TASK DESCRIPTION
Reproduce, word for word, the part of the passage on codification and Islamic law that runs from "Codification, as an" to "or the state.".

[TEXT EXTRACT start]

<<
>>

Codification and the localization of Islamic law

Codification, as an act of sovereignty, was instrumental in producing local versions of ‘Islamic law’. While this localization of Islamic law is often associated with the rise of the nation state across the Islamic world, the earlier, pre-19th-century codification, or semi-codification proj­ects invite us to include other moments of localization of Islamic law that took place in other polities, such as the Ottoman and Mughal Empires.

In any case, it is worth reiterating, the localization was a result of the intervention of the ruling dynasty or the state.

More generally, the different codification projects throw into sharp relief the tension between the universal and the local in Islamic legal and theological discourses: while some trends in Islamic legal and political thought have tended to emphasize the commitment of the Muslim community to God’s will, which is not territorially bounded, others have been more concerned with defining political and legal spaces where this will could be implemented. As Khaled Abou El Fadl has suggested,

[t]he creation [... ] of a territorial state that is charged with the implementing of the specific and positive rules of Shari'ah law, [. ] is not an Islamic imperative. In effect, this position maintains that political boundaries, legal institutions, and territory need not define that Islamic moral community.34

Indeed, as an ongoing engagement with Revelation, the Islamic tradition(s) have recognized that the divine message was intended to humanity in general, despite the concrete historical circumstances of Revelation (the Prophet was an Arab from a specific tribe who spoke Ar­abic, hence the Qur'an refers to itself as an ‘Arabic Qur’an’). The dividing line was between those who accepted the revealed divine message of the Prophet and constituted the commu­nity of believers (the umma) wherever they may reside, and those who rejected the message, the infidels.

[TEXT EXTRACT end]
[ENTRIES SUPPLIED start]

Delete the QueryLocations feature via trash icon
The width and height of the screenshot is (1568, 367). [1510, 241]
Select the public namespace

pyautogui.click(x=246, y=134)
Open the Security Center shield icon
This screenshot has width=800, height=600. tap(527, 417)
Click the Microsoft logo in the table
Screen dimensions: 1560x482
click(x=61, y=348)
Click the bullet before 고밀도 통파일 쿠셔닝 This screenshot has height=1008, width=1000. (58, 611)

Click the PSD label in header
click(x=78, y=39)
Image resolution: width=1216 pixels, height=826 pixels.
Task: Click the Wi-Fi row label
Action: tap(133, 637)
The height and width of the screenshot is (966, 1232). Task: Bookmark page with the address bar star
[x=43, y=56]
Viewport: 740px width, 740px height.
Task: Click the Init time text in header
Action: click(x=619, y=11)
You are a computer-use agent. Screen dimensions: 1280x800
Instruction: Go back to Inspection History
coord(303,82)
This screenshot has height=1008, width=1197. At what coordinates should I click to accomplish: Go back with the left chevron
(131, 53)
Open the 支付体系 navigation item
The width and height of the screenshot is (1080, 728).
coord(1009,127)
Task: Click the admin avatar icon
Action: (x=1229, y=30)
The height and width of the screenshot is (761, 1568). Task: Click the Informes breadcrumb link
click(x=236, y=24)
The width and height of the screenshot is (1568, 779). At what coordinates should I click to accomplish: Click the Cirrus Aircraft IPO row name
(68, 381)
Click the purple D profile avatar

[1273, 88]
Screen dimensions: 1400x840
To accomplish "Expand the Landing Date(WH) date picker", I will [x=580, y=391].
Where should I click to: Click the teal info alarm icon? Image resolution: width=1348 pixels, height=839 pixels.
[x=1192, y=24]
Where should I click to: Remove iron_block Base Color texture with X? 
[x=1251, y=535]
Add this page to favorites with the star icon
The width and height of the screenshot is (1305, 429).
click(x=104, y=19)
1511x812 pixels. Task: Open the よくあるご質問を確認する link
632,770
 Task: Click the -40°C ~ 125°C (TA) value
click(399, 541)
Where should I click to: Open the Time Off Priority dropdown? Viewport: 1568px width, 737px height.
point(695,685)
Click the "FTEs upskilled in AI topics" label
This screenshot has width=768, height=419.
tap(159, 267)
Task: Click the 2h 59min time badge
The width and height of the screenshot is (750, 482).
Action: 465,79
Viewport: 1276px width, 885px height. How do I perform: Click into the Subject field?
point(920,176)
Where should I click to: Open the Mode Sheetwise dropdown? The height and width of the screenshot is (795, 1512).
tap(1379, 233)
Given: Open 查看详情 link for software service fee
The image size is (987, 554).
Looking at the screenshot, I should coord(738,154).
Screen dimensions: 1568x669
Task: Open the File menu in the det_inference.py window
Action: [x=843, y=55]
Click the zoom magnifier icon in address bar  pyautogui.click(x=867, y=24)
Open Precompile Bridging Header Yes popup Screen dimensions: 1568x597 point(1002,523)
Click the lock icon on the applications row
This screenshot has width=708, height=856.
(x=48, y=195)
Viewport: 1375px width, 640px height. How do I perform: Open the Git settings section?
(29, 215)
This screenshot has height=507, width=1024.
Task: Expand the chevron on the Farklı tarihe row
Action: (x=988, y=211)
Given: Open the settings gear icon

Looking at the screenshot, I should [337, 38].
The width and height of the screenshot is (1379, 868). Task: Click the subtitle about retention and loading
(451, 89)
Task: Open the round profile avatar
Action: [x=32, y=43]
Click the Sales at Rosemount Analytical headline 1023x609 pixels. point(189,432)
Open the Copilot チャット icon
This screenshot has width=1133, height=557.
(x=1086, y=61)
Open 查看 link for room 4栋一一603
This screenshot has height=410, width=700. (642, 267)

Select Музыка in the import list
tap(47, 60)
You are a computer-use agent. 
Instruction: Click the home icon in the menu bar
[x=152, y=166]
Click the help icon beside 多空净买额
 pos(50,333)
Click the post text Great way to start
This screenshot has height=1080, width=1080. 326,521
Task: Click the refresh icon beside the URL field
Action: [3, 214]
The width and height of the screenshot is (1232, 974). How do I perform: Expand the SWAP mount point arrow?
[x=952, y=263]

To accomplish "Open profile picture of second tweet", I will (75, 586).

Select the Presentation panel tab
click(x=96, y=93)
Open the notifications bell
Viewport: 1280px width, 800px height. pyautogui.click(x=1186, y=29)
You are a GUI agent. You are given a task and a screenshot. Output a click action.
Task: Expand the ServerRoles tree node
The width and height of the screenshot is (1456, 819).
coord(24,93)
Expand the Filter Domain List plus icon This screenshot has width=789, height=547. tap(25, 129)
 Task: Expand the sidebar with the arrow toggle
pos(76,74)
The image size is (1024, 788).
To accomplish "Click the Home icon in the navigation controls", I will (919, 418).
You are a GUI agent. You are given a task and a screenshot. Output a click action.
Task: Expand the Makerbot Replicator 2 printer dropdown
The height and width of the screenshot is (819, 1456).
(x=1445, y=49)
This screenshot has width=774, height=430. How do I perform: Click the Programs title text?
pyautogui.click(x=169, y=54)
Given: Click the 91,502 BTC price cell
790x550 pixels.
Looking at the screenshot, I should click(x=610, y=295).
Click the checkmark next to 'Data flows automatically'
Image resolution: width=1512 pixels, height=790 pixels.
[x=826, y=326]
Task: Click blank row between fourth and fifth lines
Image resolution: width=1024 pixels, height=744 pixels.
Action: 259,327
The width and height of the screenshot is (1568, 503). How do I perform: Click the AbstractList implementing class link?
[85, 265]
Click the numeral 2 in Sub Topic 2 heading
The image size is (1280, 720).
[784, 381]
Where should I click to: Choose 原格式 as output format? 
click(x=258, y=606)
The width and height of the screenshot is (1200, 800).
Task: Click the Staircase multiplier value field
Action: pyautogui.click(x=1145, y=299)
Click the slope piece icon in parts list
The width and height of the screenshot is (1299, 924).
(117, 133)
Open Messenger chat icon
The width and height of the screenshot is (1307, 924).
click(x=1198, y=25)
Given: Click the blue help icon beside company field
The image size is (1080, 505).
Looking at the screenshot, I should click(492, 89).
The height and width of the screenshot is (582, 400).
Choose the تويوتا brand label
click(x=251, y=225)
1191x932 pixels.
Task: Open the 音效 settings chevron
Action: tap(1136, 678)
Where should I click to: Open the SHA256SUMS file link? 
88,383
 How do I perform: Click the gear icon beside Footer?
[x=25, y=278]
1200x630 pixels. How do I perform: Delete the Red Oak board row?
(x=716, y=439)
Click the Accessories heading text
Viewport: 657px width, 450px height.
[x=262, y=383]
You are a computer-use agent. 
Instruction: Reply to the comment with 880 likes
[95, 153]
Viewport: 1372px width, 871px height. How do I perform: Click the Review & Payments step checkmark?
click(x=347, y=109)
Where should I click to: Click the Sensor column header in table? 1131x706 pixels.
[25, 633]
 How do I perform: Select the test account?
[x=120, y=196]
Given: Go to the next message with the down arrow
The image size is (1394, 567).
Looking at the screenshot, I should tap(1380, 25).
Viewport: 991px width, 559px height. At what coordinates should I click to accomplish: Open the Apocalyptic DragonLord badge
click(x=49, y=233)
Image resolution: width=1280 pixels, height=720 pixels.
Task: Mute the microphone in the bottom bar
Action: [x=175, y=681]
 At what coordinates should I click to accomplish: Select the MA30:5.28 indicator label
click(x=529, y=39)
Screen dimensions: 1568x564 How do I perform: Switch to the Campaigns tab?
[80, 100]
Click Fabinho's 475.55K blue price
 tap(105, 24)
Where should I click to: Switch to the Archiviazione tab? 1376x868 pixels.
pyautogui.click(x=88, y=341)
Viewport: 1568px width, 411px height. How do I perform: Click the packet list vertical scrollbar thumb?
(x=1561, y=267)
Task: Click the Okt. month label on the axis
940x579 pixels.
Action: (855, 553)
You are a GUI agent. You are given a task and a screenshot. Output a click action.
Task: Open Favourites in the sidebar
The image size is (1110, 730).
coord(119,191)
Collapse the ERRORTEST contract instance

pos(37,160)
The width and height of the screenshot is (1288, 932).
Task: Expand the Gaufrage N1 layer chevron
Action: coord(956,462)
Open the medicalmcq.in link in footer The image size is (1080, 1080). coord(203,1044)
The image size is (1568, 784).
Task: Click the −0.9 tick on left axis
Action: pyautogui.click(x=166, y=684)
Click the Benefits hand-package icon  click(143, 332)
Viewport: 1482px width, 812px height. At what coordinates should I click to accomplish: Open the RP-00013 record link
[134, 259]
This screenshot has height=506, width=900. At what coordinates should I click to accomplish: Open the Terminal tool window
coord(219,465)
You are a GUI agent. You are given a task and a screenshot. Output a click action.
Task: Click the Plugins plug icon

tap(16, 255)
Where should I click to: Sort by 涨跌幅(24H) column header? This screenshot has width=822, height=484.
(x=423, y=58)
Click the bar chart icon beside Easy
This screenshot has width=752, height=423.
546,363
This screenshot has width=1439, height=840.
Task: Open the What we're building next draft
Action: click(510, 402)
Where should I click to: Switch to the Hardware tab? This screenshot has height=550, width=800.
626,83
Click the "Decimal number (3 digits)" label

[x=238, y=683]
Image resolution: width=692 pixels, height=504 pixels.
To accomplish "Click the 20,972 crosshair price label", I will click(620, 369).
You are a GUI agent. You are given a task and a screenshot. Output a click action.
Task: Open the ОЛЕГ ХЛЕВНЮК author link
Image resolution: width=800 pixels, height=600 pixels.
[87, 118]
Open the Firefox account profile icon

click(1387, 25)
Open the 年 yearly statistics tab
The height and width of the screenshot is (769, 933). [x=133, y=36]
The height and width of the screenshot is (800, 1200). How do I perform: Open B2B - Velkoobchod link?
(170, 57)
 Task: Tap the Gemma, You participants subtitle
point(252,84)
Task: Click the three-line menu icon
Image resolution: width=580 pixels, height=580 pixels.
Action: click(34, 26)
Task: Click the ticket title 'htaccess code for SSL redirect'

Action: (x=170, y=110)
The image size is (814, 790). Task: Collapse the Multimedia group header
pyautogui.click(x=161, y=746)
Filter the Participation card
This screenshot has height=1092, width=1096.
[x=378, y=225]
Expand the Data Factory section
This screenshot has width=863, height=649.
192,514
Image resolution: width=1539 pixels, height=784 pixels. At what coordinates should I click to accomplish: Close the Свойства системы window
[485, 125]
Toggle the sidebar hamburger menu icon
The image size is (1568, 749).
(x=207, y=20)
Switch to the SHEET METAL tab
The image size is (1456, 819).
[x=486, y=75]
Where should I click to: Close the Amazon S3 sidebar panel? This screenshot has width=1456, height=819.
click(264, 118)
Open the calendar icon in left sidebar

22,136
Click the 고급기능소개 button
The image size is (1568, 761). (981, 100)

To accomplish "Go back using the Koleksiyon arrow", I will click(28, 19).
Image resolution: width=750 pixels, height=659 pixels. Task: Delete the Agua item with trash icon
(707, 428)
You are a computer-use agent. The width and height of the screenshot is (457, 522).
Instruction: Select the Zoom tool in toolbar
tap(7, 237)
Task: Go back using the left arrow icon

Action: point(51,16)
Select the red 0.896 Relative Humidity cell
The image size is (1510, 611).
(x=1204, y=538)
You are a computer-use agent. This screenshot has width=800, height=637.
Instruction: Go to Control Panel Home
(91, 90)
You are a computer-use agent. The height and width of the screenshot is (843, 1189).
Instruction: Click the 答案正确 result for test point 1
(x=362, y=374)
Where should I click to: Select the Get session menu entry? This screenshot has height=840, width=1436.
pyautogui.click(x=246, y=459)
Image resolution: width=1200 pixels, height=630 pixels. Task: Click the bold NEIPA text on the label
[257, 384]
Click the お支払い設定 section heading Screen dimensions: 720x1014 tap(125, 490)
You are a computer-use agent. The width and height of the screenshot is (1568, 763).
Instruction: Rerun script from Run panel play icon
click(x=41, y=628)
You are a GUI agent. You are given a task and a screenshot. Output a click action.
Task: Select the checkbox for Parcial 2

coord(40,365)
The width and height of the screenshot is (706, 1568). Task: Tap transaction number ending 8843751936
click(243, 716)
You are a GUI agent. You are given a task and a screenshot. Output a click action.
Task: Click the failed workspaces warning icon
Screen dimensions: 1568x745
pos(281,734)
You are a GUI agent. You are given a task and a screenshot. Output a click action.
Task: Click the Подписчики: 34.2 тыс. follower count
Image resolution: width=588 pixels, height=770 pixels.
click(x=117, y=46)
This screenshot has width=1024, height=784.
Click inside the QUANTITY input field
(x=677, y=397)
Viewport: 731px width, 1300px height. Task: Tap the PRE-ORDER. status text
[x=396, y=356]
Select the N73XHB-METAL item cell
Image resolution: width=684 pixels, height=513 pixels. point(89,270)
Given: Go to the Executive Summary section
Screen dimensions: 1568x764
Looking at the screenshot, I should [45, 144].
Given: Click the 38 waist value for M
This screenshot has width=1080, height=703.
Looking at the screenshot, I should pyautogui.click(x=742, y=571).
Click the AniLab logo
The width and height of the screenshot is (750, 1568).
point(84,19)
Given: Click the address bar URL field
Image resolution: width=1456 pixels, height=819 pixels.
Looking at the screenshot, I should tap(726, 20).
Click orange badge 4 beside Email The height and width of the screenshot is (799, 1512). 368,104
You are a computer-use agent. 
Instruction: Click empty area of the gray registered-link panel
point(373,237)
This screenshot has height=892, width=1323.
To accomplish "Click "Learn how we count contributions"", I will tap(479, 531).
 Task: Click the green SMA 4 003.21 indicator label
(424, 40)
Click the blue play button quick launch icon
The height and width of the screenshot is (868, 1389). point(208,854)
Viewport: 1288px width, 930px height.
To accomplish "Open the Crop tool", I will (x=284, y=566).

[ENTRIES SUPPLIED end]

WRITTEN SOLUTION
Codification, as an act of sovereignty, was instrumental in producing local versions of ‘Islamic law’. While this localization of Islamic law is often associated with the rise of the nation state across the Islamic world, the earlier, pre-19th-century codification, or semi-codification proj­ects invite us to include other moments of localization of Islamic law that took place in other polities, such as the Ottoman and Mughal Empires.

In any case, it is worth reiterating, the localization was a result of the intervention of the ruling dynasty or the state.